# Various Publishers ICD-10-CM Coding Books Comparison



## Charity Evans (Sep 18, 2017)

Good morning, 

I was wondering if anyone has experience with a variety of coding books. I will have to purchase my coding books soon and, while I like to save money, I would rather have a quality coding book even if it means spending a little more.I am looking for a comparison of the following publishers:

1) *AAPC* ICD-10-CM coding book, 2) *AHIMA* ICD-10-CM coding book, 3) *AMA* ICD-10-CM coding book, and 4) *OPTUM Coding *ICD-10-CM coding book.
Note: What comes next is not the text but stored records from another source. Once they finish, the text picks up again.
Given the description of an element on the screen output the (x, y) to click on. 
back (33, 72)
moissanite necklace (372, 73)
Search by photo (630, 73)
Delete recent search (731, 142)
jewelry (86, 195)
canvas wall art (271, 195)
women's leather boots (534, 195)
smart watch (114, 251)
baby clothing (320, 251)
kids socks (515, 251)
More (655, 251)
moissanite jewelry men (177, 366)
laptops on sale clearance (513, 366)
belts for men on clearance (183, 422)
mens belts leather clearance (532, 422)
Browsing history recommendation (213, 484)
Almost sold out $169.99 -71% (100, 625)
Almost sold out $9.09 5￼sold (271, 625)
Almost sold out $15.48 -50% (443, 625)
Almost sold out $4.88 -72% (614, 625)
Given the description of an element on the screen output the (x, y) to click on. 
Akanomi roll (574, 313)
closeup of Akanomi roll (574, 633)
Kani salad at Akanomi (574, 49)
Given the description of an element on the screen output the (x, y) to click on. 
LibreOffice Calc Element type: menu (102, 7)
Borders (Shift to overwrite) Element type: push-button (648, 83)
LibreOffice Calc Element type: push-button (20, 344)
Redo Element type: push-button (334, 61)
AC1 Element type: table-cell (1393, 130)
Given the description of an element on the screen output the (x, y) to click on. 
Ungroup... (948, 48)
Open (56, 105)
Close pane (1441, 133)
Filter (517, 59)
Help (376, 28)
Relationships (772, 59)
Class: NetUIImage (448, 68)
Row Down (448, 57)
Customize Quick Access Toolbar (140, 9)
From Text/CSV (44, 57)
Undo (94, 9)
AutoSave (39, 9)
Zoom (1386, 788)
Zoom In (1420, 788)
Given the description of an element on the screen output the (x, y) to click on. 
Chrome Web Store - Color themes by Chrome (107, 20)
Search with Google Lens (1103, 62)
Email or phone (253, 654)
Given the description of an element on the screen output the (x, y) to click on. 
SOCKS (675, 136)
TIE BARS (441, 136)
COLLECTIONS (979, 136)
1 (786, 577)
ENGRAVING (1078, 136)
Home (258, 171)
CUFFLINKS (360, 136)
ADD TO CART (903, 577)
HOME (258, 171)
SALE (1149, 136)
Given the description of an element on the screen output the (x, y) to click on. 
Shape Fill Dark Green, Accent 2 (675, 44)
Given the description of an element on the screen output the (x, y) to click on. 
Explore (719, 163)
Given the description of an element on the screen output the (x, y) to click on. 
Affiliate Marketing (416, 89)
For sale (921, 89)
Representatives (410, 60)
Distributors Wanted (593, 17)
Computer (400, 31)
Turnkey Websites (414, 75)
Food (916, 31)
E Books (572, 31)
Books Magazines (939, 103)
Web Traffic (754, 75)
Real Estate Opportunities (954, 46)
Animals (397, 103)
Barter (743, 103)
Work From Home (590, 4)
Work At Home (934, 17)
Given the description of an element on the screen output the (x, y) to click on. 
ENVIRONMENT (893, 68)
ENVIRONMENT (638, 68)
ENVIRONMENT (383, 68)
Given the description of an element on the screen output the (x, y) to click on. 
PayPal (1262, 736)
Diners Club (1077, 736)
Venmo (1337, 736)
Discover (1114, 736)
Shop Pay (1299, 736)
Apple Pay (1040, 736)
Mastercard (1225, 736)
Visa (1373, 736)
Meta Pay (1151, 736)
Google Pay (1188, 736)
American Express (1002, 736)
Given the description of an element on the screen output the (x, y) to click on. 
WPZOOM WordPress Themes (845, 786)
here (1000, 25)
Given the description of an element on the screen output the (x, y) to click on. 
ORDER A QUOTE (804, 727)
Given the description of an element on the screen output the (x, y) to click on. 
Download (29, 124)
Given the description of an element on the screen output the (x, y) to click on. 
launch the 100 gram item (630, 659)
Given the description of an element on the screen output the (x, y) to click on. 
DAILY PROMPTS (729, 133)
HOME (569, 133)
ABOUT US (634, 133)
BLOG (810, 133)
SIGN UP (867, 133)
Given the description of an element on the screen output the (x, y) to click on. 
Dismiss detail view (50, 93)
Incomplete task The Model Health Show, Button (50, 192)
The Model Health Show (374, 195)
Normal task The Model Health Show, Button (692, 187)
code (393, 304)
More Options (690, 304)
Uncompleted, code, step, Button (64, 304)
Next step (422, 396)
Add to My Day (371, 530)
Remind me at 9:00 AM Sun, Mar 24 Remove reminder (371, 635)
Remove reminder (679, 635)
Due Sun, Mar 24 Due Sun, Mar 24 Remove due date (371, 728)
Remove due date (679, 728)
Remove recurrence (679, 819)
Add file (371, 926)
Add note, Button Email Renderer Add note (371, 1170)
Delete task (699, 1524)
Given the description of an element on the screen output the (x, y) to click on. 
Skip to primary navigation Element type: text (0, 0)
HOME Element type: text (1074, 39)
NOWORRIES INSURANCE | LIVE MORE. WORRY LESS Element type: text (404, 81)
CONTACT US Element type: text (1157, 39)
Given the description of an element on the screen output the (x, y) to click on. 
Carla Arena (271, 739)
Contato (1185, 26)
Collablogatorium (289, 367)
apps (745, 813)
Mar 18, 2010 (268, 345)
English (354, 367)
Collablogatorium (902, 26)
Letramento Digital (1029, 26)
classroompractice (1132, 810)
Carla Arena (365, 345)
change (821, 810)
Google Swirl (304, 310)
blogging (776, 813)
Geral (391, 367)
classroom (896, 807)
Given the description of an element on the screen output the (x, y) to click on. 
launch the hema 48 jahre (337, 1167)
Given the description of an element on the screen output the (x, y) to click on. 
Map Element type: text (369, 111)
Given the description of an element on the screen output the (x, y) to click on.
I know each publisher offers special features and I know that every coder has their own preferences but please tell what ones you have used and what features you liked (or disliked) about them that maybe the others didn't offer. 

Thanks,

Charity


----------



## Cavalier40 (Sep 22, 2017)

I am interested in the as well. I also wouldnt mind hearing about enhanced ICD 10 books from more publishers that are not listed. When I did my ICD10 class through cross country education, the instructor swore by the book she gave us in the class (I just wish I remembered who the publisher was)


----------



## mitchellde (Sep 22, 2017)

Cavalier40 said:


> I am interested in the as well. I also wouldnt mind hearing about enhanced ICD 10 books from more publishers that are not listed. When I did my ICD10 class through cross country education, the instructor swore by the book she gave us in the class (I just wish I remembered who the publisher was)



It is Channel Publishing.  www.channelpublishing.com (I was the instructor)


----------